I have come up with the below query which produces my desired results, although it takes much longer to run the report since adding the 'master_location' column to the query.
I believe the performance of the query/report can probably be improved by ditching the subquery within the SELECT statement and using a join instead, but I am rusty with SQL at the moment and can't get it working.

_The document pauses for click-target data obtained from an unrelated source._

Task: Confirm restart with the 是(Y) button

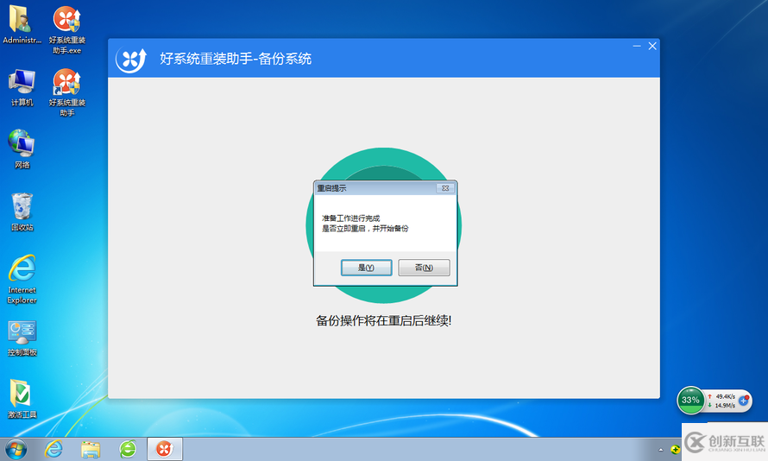Action: tap(367, 268)
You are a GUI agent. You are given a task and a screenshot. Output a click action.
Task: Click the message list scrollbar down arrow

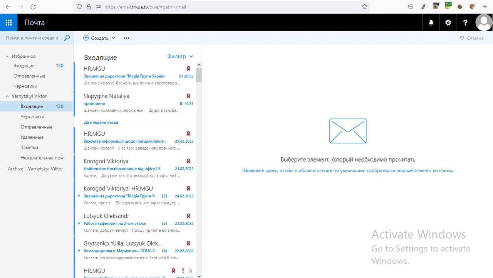point(199,275)
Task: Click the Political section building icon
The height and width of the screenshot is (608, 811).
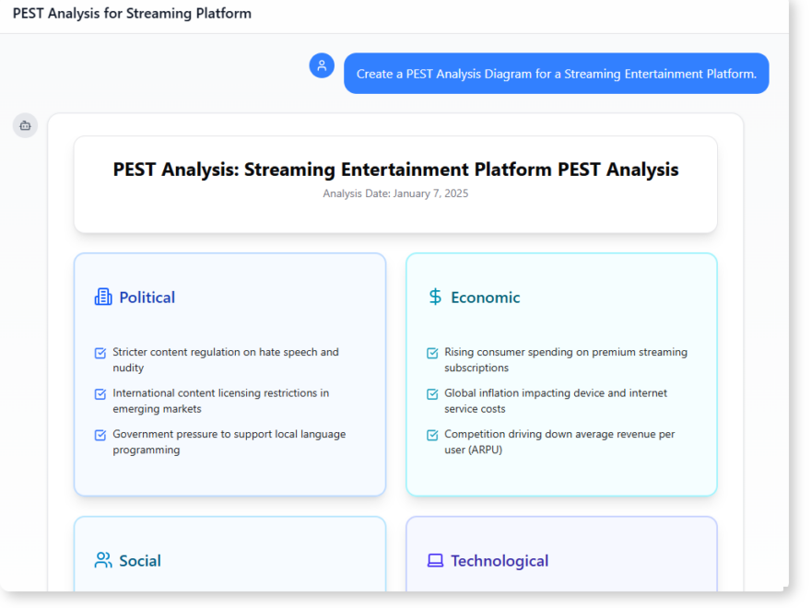Action: point(101,297)
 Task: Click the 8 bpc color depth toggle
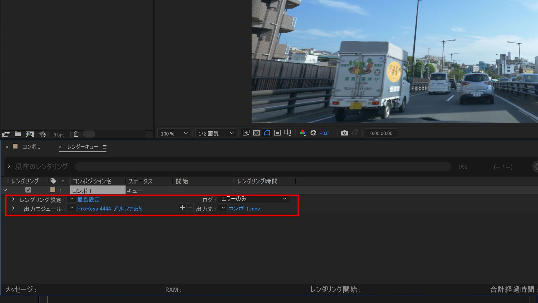(x=59, y=135)
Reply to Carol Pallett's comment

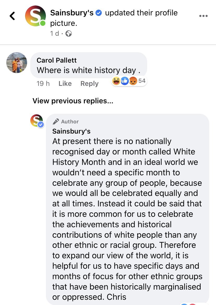89,83
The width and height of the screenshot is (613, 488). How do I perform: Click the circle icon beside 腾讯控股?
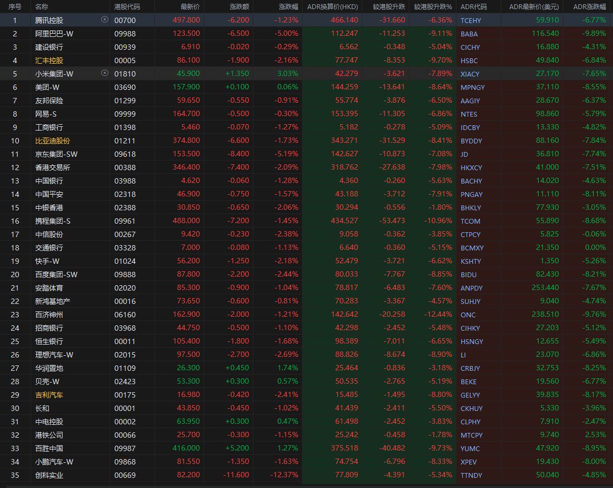[104, 20]
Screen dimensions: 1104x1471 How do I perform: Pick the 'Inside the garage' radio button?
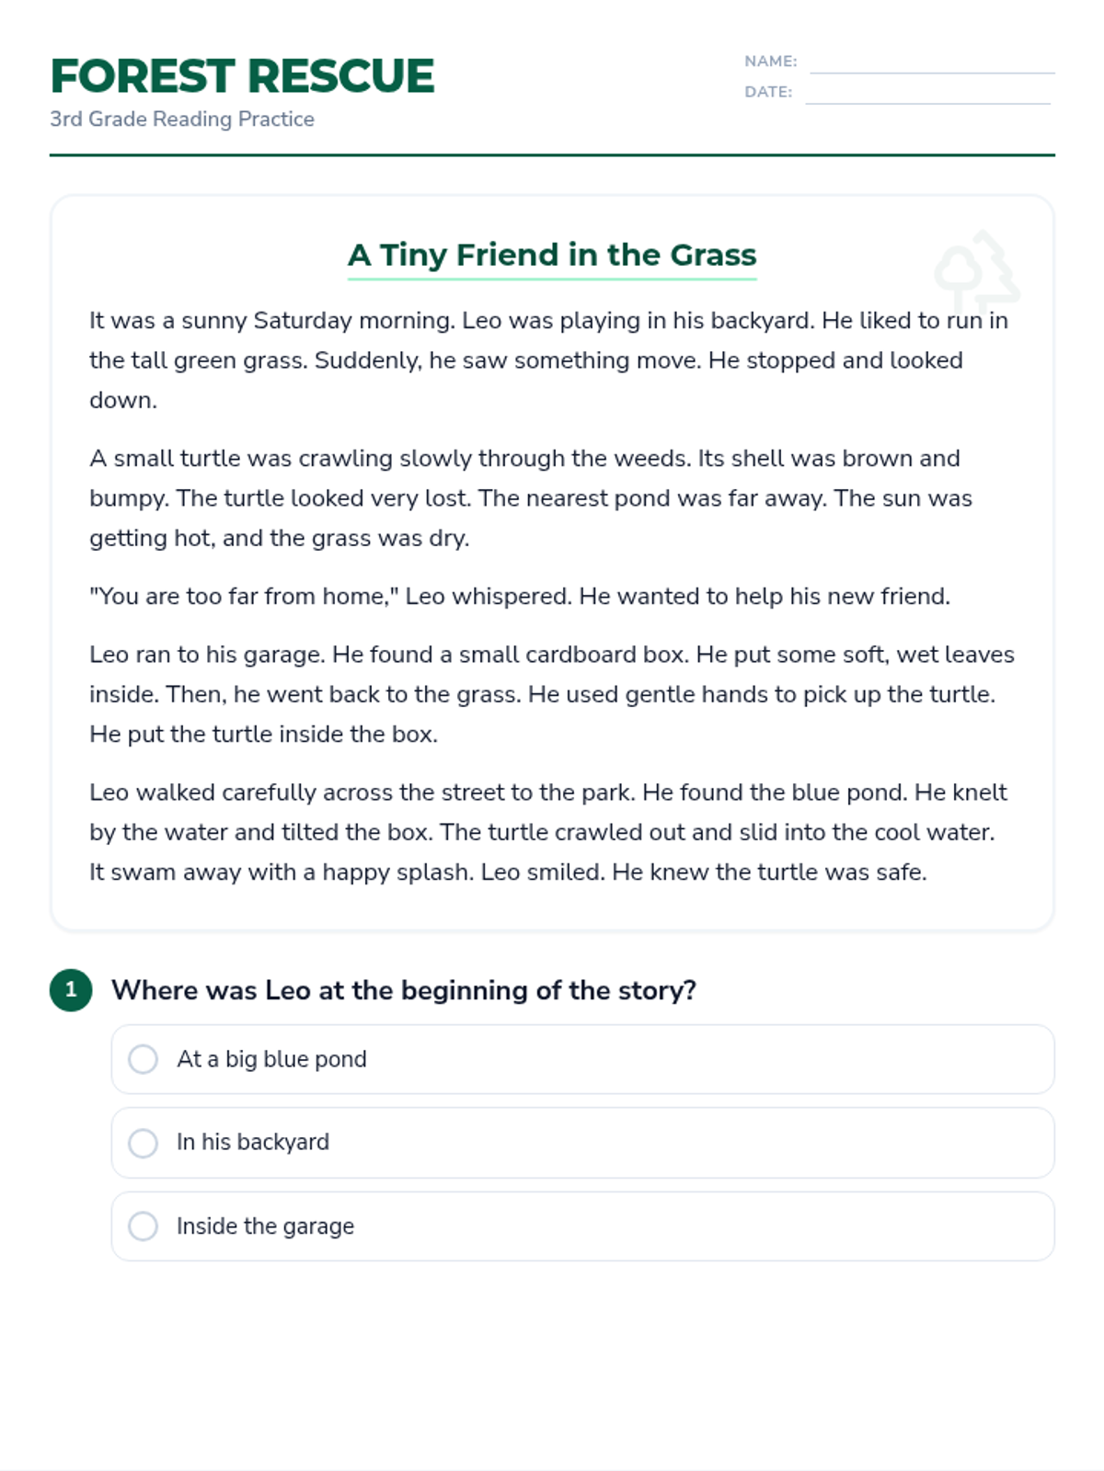[143, 1226]
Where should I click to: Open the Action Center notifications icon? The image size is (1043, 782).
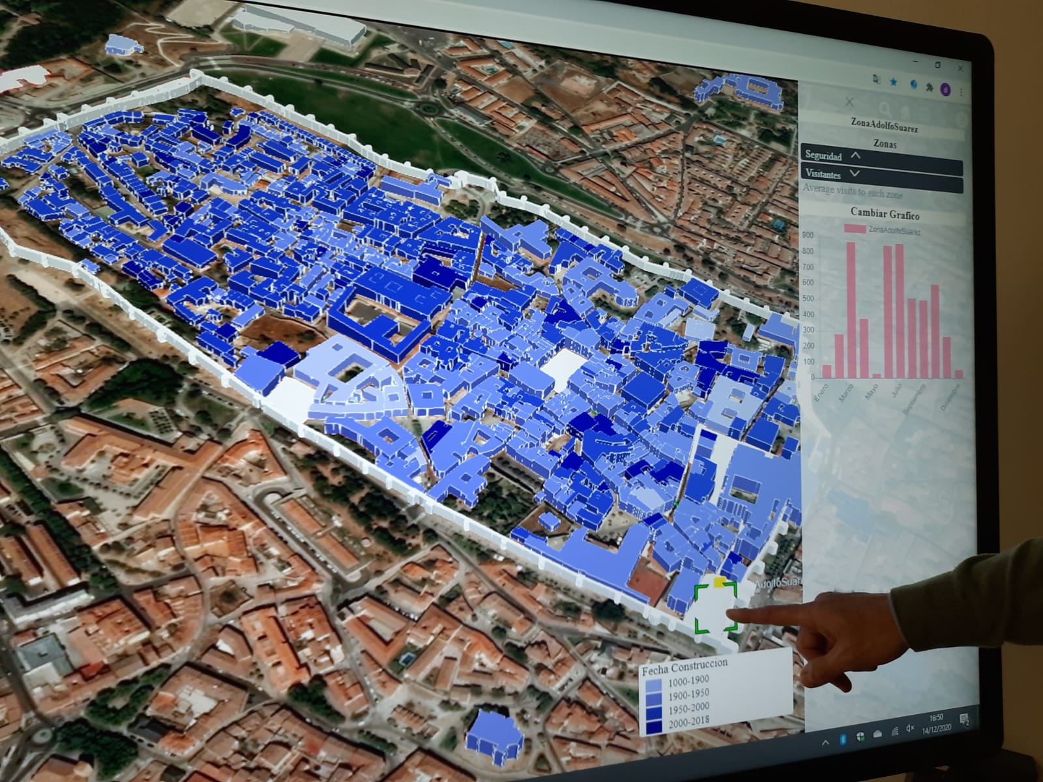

Can anyone please suggest improvements to this query to improve the performance?
SELECT
transaction_type,
description,
id_num,
product_id,
quantity,
location_id,
CASE WHEN transaction_log.location_id IS NOT NULL
THEN ( SELECT TOP 1
master_location_id
FROM location_table t1
WHERE t1.location_id = transaction_log.source_location_id
AND master_location_id IS NOT NULL
)
ELSE NULL
END as master_location,
dummy_value,
employee_id,
FROM
transaction_log WITH (NOLOCK)
I tried a join as below, which is returning over 2000 rows too many (compared to the above query). Should I maybe be filtering down the results further in a WHERE clause?
SELECT
transaction_type,
description,
id_num,
product_id,
quantity,
location_id,
master_location_id,
dummy_value,
employee_id,
FROM
transaction_log t1 WITH (NOLOCK)
INNER JOIN ( SELECT location_id,
master_location_id
FROM location_table) t2
ON t1.location_id = t2.location_id
Situation
transaction_log.location_id
can sometimes be NULL
, so you want to make sure you get transaction log entries that have NULL
locations. That means you need an outer join.location_table.master_location_id
will always be the same as each other or NULL
, so you want to narrow down this list so there is only one row per location_id
, master_location_id
combination.master_location_id
can sometimes be NULL
, so, when narrowing down the list, you want to pull away the NULL
values. All of them can be pulled out, as argued in the note below.One Solution
SELECT
T_LOG.transaction_type,
T_LOG.description,
T_LOG.id_num,
T_LOG.product_id,
T_LOG.quantity,
T_LOG.location_id,
U_LOC.master_location_id,
T_LOG.dummy_value,
T_LOG.employee_id,
FROM
transaction_log T_LOG WITH (NOLOCK)
LEFT OUTER JOIN (
SELECT T_LOC.location_id,
T_LOC.master_location_id
FROM location_table T_LOC
WHERE T_LOC.master_location_id IS NOT NULL
GROUP BY T_LOC.location_id,
T_LOC.master_location_id
) U_LOC
ON T_LOG.location_id = U_LOC.location_id
;
Note: Consider the following table values for location_table
:
+-------------+--------------------+
| location_id | master_location_id |
+-------------+--------------------+
| 10 | 3 |
| 10 | 3 |
| 20 | NULL |
| 30 | 7 |
| 30 | NULL |
+-------------+--------------------+
Removing all NULL
master_location_id
rows and grouping by both columns produces this:
+-------------+--------------------+
| location_id | master_location_id |
+-------------+--------------------+
| 10 | 3 |
| 30 | 7 |
+-------------+--------------------+
There is an apparent loss of the row where location_id
is 20. However, if the value were there, master_location_id
would be NULL
. Since it is not there, the LEFT OUTER JOIN
will return a value of NULL
for it anyway. So there is no issue.
There would only be an issue if you wanted to interpret a missing row in location_table
differently from the way you would a NULL
value in location_table.master_location_id
. That is outside the scope of this question.